Какой-то шум в коридоре заставил Энн насторожиться. Она посмотрела в сторону двери и увидела на пороге Розмари. Хозяйка приюта сегодня выглядела совсем не так, как при их первой встрече. На ней был прекрасный брючный костюм, волосы аккуратно причесаны и уложены, а лицо чуть тронуто косметикой. Все это делало Розмари значительно моложе и заставляло вспомнить ее лучшие годы.
— Здравствуйте, — приветливо сказала Энн.
— Энн? — спросила Розмари, и на лице ее появилась радостная улыбка. — Неужели вы — та маленькая Энни?
Она протянула Энн на удивление твердую и красивую руку, которую та поспешила пожать.
— Розмари! Я так рада вас снова видеть! Как вы себя сегодня чувствуете?
По лицу Розмари пробежало облачко.
— Мне стало лучше. Значит, вы меня уже видели?
Энн кивнула.
— А я… я не помню, — вздохнула Розмари.
От этих слов, сказанных тихим голосом и с горечью, у Энн сжалось сердце.
— Насколько я понимаю, Розмари, сейчас уже все в порядке? Вы себя хорошо чувствуете?

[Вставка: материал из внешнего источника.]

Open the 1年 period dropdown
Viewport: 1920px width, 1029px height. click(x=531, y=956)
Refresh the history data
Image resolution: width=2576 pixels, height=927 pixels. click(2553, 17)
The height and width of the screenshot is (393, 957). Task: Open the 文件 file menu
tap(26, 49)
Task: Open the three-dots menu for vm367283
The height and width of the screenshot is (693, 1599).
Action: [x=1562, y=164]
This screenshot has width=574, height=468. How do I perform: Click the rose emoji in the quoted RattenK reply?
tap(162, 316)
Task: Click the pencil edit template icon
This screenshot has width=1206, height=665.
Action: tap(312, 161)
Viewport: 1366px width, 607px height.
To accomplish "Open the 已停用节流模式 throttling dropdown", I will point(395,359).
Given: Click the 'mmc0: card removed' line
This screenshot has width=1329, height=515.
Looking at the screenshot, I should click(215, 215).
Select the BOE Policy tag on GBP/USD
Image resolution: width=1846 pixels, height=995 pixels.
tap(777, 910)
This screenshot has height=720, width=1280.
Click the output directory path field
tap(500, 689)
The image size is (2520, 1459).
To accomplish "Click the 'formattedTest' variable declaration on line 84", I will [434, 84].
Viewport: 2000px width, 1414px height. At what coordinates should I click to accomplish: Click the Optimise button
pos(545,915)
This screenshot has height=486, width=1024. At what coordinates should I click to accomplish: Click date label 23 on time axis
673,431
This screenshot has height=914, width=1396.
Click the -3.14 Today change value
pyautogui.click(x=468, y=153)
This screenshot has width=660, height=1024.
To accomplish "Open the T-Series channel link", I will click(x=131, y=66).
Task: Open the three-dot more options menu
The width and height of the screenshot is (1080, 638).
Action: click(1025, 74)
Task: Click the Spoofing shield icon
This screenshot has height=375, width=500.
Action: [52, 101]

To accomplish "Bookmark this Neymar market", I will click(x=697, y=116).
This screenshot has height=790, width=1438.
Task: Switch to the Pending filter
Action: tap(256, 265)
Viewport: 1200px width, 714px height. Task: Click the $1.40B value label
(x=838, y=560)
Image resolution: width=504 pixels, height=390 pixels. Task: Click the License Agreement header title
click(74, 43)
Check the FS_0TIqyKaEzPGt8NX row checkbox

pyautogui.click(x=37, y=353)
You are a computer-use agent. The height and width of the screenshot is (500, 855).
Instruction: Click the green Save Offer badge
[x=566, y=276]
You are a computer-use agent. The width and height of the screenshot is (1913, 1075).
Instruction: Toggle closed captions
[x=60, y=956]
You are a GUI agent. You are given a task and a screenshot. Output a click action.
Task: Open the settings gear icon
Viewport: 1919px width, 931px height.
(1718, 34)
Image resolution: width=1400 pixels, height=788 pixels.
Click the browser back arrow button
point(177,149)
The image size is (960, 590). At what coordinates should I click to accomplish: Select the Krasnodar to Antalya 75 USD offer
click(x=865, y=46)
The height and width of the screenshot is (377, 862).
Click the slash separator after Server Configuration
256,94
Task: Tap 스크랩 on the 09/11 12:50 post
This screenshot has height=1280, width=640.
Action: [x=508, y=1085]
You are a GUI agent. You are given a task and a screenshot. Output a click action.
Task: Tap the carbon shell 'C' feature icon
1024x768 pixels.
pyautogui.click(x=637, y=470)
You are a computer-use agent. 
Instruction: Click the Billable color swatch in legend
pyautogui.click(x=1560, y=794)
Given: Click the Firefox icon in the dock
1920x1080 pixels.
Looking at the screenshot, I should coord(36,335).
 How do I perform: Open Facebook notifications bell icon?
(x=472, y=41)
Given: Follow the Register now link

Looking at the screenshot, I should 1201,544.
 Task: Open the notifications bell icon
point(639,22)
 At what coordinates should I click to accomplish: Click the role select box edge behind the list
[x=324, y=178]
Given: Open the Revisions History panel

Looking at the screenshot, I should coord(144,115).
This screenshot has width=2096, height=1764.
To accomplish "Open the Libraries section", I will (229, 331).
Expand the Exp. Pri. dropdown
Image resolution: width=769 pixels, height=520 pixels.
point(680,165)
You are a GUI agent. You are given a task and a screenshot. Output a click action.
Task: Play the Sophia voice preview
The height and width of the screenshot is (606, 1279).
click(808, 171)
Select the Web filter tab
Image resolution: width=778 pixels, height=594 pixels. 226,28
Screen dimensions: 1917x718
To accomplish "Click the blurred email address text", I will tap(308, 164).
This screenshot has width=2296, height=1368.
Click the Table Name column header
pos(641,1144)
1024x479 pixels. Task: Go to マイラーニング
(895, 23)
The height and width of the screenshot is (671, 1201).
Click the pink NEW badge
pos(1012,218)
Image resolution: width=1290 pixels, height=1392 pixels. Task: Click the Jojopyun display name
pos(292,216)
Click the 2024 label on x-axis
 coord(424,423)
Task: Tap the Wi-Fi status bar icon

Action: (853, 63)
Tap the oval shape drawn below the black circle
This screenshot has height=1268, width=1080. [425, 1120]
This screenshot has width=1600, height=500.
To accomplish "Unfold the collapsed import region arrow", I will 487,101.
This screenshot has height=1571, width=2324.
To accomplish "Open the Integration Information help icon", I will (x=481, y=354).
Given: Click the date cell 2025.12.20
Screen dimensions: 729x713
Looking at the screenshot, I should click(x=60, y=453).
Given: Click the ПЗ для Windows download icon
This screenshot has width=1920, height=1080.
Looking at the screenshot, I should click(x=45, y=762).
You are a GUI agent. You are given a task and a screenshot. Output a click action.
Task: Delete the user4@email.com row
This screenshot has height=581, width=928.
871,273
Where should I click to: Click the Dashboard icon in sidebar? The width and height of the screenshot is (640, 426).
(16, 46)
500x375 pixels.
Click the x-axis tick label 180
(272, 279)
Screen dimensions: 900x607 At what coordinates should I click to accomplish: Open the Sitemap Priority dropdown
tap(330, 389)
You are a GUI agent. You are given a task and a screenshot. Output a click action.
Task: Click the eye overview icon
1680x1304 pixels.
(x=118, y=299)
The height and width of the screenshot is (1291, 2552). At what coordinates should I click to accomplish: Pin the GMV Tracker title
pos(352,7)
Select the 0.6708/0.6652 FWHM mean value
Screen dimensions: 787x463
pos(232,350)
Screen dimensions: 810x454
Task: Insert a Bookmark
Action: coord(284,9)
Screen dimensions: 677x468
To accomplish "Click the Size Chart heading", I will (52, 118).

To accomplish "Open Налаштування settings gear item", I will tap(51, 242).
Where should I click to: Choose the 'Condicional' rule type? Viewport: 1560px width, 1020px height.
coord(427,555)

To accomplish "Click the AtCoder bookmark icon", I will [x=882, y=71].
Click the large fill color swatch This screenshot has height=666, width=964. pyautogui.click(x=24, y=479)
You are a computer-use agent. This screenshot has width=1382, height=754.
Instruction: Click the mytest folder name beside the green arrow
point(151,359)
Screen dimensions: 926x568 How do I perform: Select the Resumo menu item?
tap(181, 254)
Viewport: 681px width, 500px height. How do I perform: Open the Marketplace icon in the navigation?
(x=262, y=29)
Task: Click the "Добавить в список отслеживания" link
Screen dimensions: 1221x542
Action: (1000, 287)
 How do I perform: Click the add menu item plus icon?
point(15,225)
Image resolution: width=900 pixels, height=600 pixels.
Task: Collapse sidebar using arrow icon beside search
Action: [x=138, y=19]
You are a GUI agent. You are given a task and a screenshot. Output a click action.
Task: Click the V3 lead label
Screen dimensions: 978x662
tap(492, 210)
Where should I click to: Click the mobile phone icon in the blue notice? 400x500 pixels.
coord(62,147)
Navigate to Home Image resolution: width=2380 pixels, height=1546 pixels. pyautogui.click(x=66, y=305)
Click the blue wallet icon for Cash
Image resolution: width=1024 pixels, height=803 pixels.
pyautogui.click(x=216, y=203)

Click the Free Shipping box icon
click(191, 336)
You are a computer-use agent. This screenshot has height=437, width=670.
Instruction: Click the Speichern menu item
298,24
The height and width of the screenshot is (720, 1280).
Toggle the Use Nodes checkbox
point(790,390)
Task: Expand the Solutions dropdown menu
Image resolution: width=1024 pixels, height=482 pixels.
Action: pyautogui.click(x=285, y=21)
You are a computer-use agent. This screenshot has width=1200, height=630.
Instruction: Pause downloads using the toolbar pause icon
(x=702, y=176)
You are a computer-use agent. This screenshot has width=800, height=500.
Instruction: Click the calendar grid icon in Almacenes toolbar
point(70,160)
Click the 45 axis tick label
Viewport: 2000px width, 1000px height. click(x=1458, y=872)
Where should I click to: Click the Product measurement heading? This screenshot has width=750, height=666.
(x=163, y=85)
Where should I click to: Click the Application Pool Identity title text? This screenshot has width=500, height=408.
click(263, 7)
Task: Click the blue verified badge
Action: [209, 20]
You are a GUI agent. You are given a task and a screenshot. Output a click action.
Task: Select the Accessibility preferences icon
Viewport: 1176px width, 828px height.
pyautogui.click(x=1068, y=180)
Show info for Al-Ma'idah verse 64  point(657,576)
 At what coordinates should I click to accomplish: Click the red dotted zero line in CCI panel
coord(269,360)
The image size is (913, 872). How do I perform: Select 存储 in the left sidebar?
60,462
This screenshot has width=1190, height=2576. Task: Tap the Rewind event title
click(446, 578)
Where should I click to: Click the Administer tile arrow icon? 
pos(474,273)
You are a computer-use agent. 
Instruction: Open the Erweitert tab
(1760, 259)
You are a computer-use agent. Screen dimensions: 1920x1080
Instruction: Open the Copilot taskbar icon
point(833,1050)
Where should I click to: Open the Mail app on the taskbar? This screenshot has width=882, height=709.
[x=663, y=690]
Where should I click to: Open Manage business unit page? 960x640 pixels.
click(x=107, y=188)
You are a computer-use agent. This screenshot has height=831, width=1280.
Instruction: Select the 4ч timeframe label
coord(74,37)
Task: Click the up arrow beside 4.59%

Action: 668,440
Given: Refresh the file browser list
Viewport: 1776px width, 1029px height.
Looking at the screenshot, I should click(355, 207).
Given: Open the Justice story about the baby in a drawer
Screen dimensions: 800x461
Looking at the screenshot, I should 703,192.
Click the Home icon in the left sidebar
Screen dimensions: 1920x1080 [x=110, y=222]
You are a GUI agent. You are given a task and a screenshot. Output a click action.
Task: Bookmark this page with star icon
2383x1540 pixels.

— Сейчас, да, — пожала плечами Розмари.
Она подошла к плите, налила себе чашку кофе и, спохватившись, спросила:
— А вы не хотите?
Энн утвердительно кивнула, стараясь по возможности сгладить свой невольный промах, так больно ранивший Розмари.
— Это со мной часто случается, — просто сказала Розмари. — Сейчас я просто забыла предложить вам кофе. А бывает, наливая его, вдруг забываю, что делаю, и проливаю добрую половину на пол.
Будь на месте Розмари любая другая женщина, Энн бы тут же крепко обняла ее и попросила извинения. Но Розмари всегда была со странностями. Хотя она открыла приют и трогательно заботилась о живших в нем несчастных детях, но в сердце свое никогда и никого не допускала. Включая Ноя, которого считала сыном. За многие годы знакомства Энн никогда не замечала между ними проявлений чувств, столь естественных в отношениях матери и сына. Таких, например, которые существовали между Джесси и матерью. Правда, теперь Энн знала, что Ной — не родной сын Розмари. Но это не меняло дела. Было совершенно очевидно, что она очень страдает. Энн же не могла равнодушно смотреть на чьи-либо страдания.
— Извините, Розмари, — сказала она. — Не могла бы я вам чем-нибудь помочь?
Розмари глубоко вздохнула и обвела взглядом кухню:
— Я люблю этот дом.
— И я тоже, — улыбнулась Энн. — Вы должны гордиться тем, что помогаете в нем стольким несчастным детям.